[英]Escaped quotes in pandas read_csv
使用read_csv
時,我無法創建已轉義引號的數據read_csv
。
(注意:R的read.csv
按預期工作。)
import pandas as pd
pd.read_csv('data.csv')
#error!
CParserError: Error tokenizing data. C error: Expected 2 fields in line 4, saw 3
SEARCH_TERM,ACTUAL_URL
"bra tv bord","http://www.ikea.com/se/sv/catalog/categories/departments/living_room/10475/?se%7cps%7cnonbranded%7cvardagsrum%7cgoogle%7ctv_bord"
"tv på hjul","http://www.ikea.com/se/sv/catalog/categories/departments/living_room/10475/?se%7cps%7cnonbranded%7cvardagsrum%7cgoogle%7ctv_bord"

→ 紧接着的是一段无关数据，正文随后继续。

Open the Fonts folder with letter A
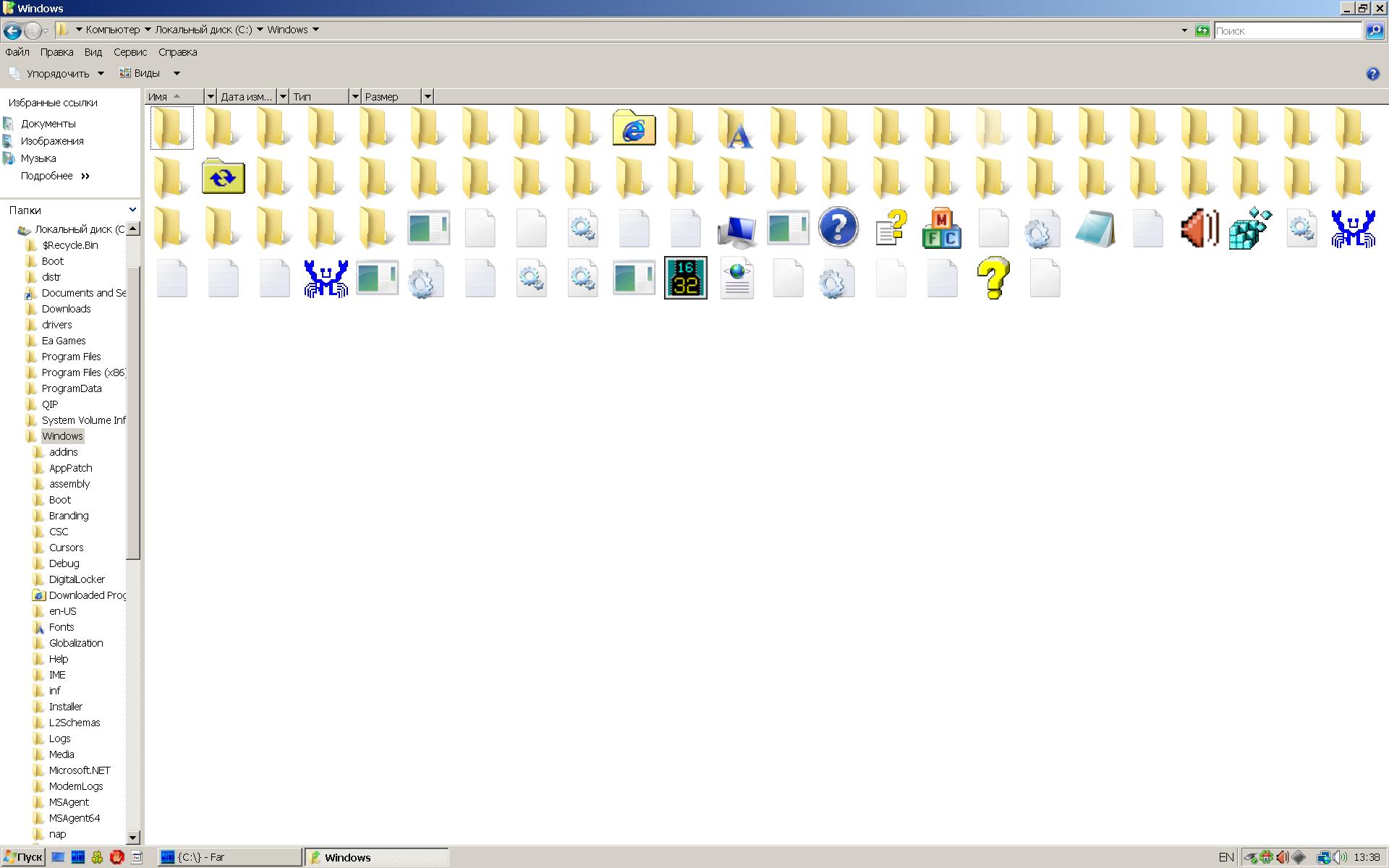The height and width of the screenshot is (868, 1389). click(736, 129)
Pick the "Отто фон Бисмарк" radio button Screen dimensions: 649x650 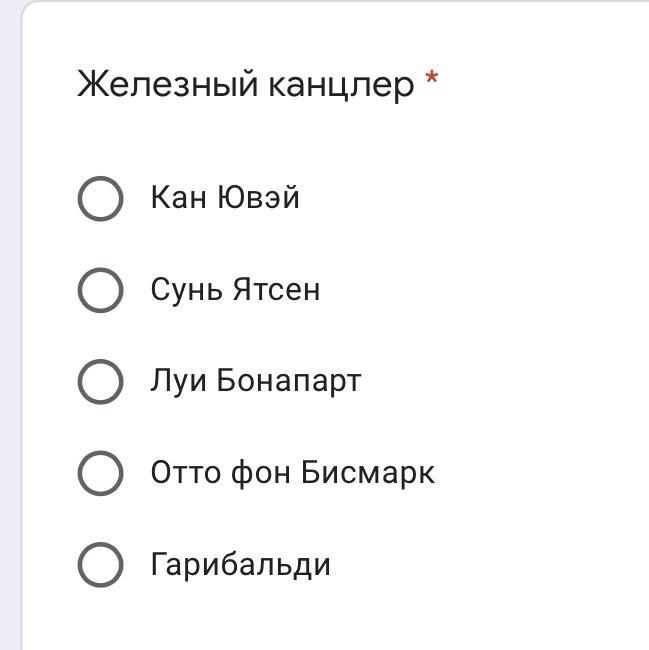100,473
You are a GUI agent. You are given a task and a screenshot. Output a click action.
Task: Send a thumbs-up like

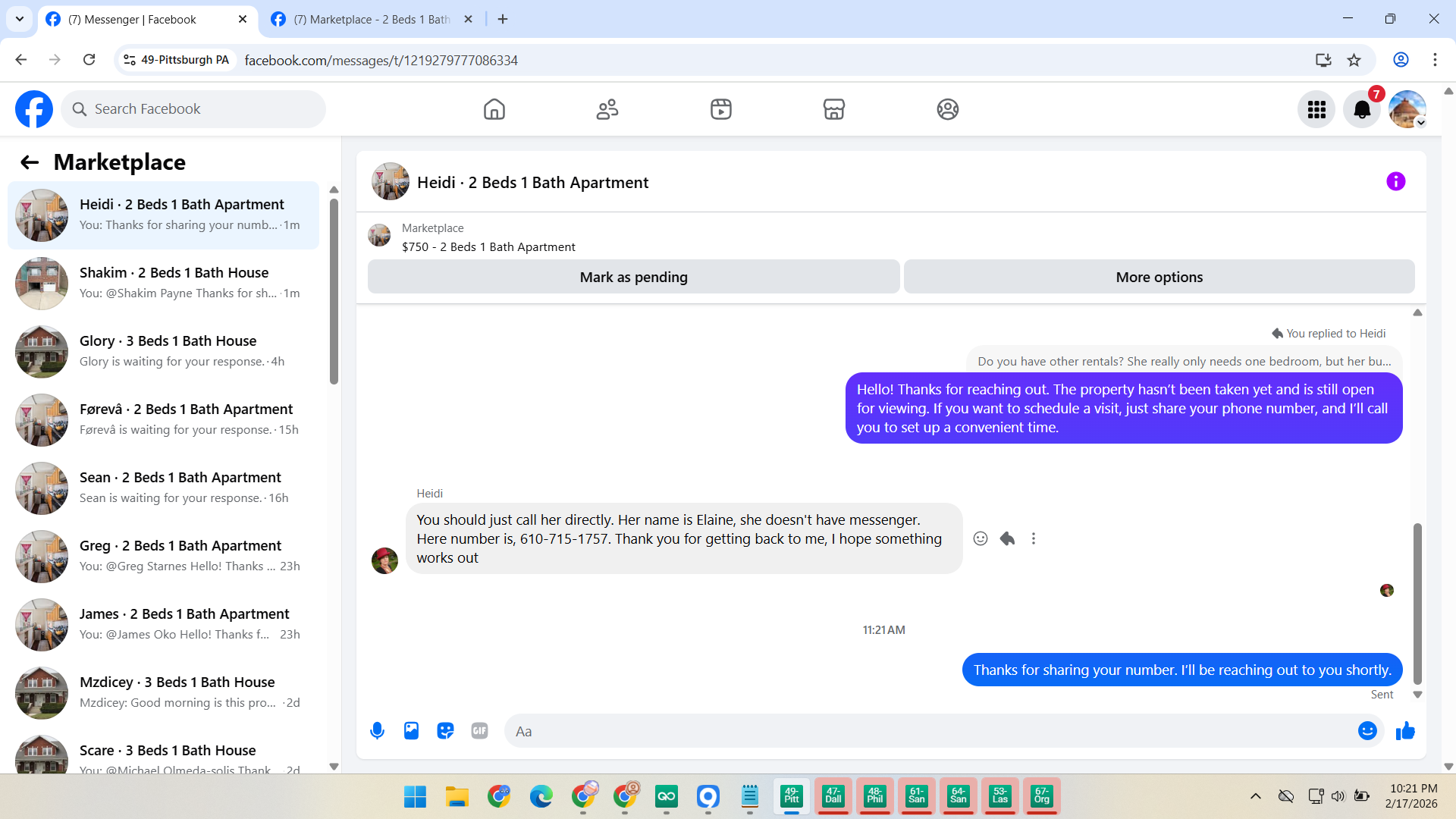pyautogui.click(x=1405, y=731)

"SLAGBORD, \"Bergslagen\", IKEA:s 1700-tals serie","http://www.ikea.com/se/sv/catalog/categories/departments/living_room/10475/?se%7cps%7cnonbranded%7cvardagsrum%7cgoogle%7ctv_bord"
如何閱讀此csv並避免此錯誤?
我的猜測是,大熊貓正在使用一些正則表達式,這些表達式無法處理第三行的歧義和行程,或者更具體地說: \\"Bergslagen\\"
。
它確實有效,但你必須指出嵌入式引號的轉義字符:
In [1]: data = '''SEARCH_TERM,ACTUAL_URL
"bra tv bord","http://www.ikea.com/se/sv/catalog/categories/departments/living_room/10475/?se%7cps%7cnonbranded%7cvardagsrum%7cgoogle%7ctv_bord"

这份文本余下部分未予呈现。